- _Problem to solve_
Decide whether each statement agrees with the article below on China's share of India's imports: (a) China has been India's largest source of imports since 2004-05; (b) in 2018-19, China accounted for more than 20% of India's total imports; (c) Tim Nicolle expects the outbreak to lead to falling interest rates. For each, answer yes or no and quote the deciding words of the article.

- _Selected passage_

=====

13.7% of India’s imports at risk as Chinese factories shut by Virus
The Coronavirus Covid – 19 outbreak in China which has sickened close to 65,000 people and led to deaths of nearly 1,500 has dealt a massive blow to the economy and its consequences are likely to be felt in India as well.
In China, Retail car sales fell 22% to 1.71 million units, the worst drop seen till now. Factories in most part of the country is shut in order to stop infections.
One way to look at it is to see the importance of China in India’s foreign trade. China has been India’s largest source of imports since 2004-05, shows data from the Centre for Monitoring Indian Economy (CMIE) database.
In 2018-19, the latest period for which annual data is available, it had a share of 13.7% in India’s total imports.
Any major disruption in the Chinese economy can disrupt these imports and hence both production processes and supply of consumer goods in India.
Tim Nicolle, Founder and CEO, PrimaDollar, said: “Many businesses will find ways to work remotely or virtually if they can – it is the manufacturing enterprises that require large workforces to be present in one location that will be affected seriously. So this means that India will suffer – not just because health care system might get overloaded, but also because efforts to contain the virus will be very disruptive.”
“Can this lead to a rise in prices? Yes, this is the most likely result of interruptions in supply. Moreover, it will also lead to rising interest rates because the policy response to supply-shortage inflation is to dampen demand. Again, let us hope we are wrong, but the data points so far suggest this is direction of travel,” he added.

=====

- _Input data_
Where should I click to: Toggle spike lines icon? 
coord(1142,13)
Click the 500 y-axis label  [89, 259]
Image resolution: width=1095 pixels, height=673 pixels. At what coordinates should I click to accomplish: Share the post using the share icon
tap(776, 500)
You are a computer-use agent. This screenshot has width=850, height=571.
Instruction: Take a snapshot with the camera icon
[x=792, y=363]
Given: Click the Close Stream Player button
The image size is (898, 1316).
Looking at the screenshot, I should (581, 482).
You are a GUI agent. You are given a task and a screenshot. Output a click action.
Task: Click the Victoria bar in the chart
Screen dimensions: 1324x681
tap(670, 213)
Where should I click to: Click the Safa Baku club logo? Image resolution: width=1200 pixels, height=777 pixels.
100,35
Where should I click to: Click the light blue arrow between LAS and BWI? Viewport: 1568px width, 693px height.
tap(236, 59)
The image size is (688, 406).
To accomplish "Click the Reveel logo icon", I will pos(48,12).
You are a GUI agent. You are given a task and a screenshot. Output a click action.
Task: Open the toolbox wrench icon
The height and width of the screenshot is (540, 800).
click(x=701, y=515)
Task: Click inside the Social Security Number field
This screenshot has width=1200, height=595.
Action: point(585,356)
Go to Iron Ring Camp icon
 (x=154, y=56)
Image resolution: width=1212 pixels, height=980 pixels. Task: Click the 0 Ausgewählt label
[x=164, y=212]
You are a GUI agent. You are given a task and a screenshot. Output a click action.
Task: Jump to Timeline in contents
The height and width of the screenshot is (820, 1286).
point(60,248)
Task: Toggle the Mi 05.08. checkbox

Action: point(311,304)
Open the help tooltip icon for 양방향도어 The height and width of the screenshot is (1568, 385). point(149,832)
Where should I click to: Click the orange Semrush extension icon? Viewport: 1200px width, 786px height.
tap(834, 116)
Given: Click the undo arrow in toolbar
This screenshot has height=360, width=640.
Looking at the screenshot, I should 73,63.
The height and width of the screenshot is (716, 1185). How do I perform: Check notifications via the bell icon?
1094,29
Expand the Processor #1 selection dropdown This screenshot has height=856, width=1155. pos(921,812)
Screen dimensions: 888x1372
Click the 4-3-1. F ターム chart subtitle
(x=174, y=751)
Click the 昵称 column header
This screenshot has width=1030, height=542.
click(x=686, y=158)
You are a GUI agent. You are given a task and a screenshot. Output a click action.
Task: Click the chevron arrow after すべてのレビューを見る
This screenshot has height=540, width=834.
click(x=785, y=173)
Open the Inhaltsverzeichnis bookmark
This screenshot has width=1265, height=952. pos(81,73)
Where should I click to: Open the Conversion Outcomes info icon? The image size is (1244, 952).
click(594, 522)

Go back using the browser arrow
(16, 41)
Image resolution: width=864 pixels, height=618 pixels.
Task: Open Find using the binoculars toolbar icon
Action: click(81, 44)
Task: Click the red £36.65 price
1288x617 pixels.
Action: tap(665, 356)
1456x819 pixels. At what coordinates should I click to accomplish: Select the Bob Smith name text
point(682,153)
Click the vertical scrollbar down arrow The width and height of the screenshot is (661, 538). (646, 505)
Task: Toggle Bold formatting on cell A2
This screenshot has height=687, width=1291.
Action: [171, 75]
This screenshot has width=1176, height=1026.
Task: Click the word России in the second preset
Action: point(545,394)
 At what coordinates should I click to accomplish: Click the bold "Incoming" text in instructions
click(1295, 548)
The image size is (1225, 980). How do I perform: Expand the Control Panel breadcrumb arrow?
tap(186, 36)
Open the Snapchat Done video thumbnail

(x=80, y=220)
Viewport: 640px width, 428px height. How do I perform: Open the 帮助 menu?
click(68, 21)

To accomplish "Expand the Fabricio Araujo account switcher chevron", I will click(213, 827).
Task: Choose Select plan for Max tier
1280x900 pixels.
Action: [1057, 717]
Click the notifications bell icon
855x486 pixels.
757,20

=====

- _Task answer_
(a) Yes: "China has been India’s largest source of imports since 2004-05"
(b) No: "it had a share of 13.7% in India’s total imports"
(c) No: "it will also lead to rising interest rates"